After the election it struck me as odd that Pennsylvania re-elected Democrats for president and senator by solid margins but elected Republicans to 13 of our 18 congressional seats. So I added up all the votes across all 18 congressional districts and found that Democrats actually had slightly more total votes than Republicans (1.4 percent margin). But the Democratic support was highly concentrated. The four districts with the highest margins of victory all went to Democrats with margins ranging from 37.9 percent in the 13th Congressional District to an extraordinary 81.1 percent in the 2nd Congressional District. In contrast the highest Republican margin was 31.7 percent in the 10th. Yet apart from the one truly competitive race in the 12th, all margins were comfortable, above 13 percent.
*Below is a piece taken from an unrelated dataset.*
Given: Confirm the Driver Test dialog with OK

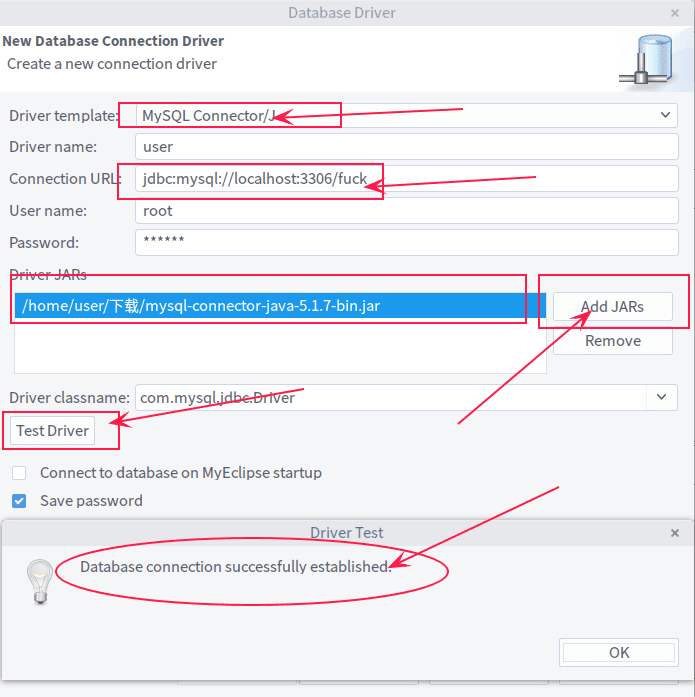Looking at the screenshot, I should coord(619,652).
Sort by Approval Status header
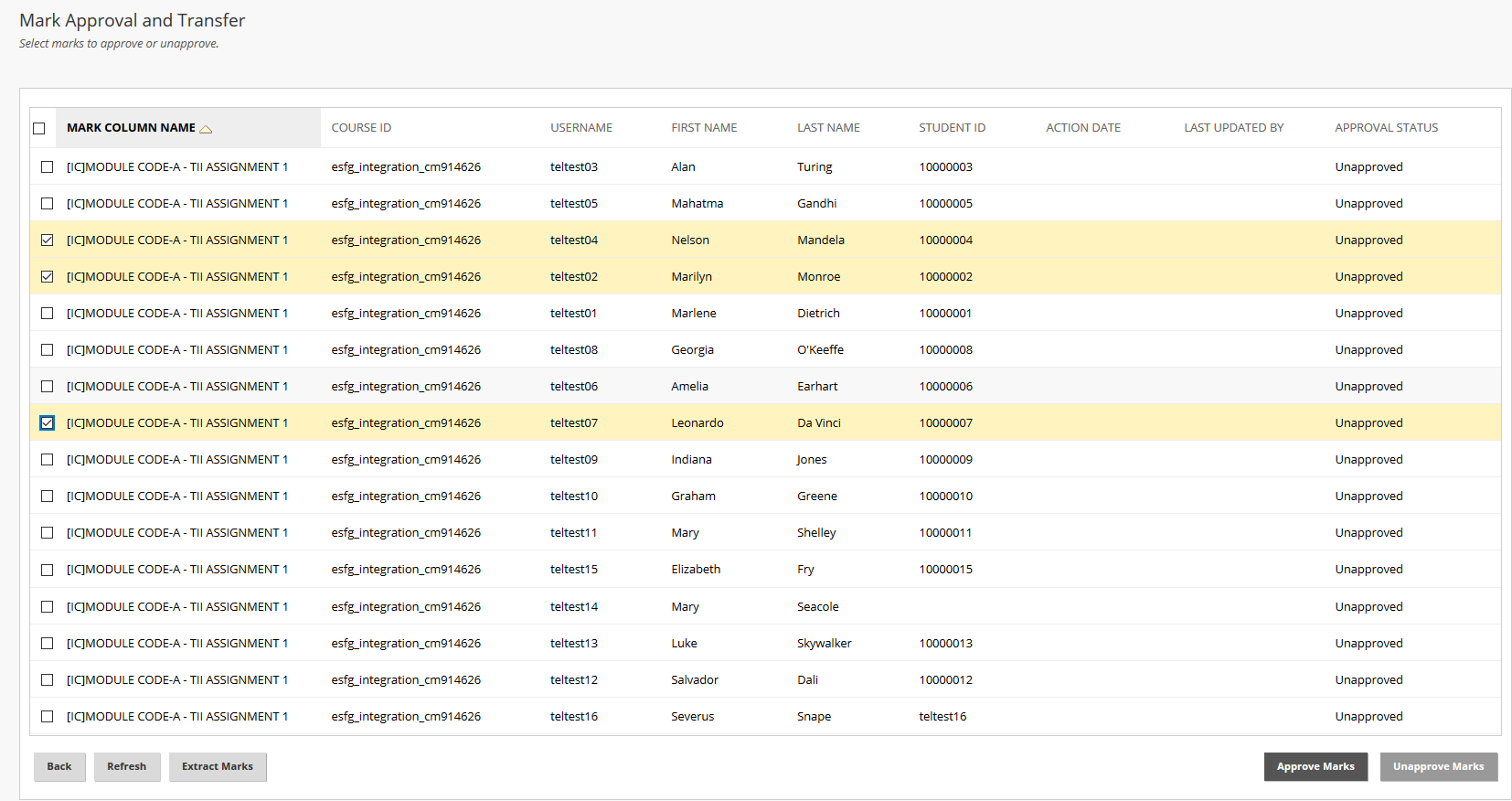1512x801 pixels. 1386,128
I think it is well understood that our electoral districts along with those of many other states are gerrymandered. But this simple bit of analysis has really opened my eyes to how bad the gerrymandering is. Of course, party support is not uniformly distributed geographically so you would not expect the number of congressional seats to be apportioned exactly according to the total vote. But for Democrats to get only 28 percent (5 out of 18) of the seats with a majority of the popular vote is so out of proportion as to be scandalous.
The solution is simple: Turn districting over to a nonpartisan commission that would district according to the principles of compactness and keeping municipalities together. The challenge to the 2011 redistricting by Amanda Holt showed that nonpartisan districting can be done.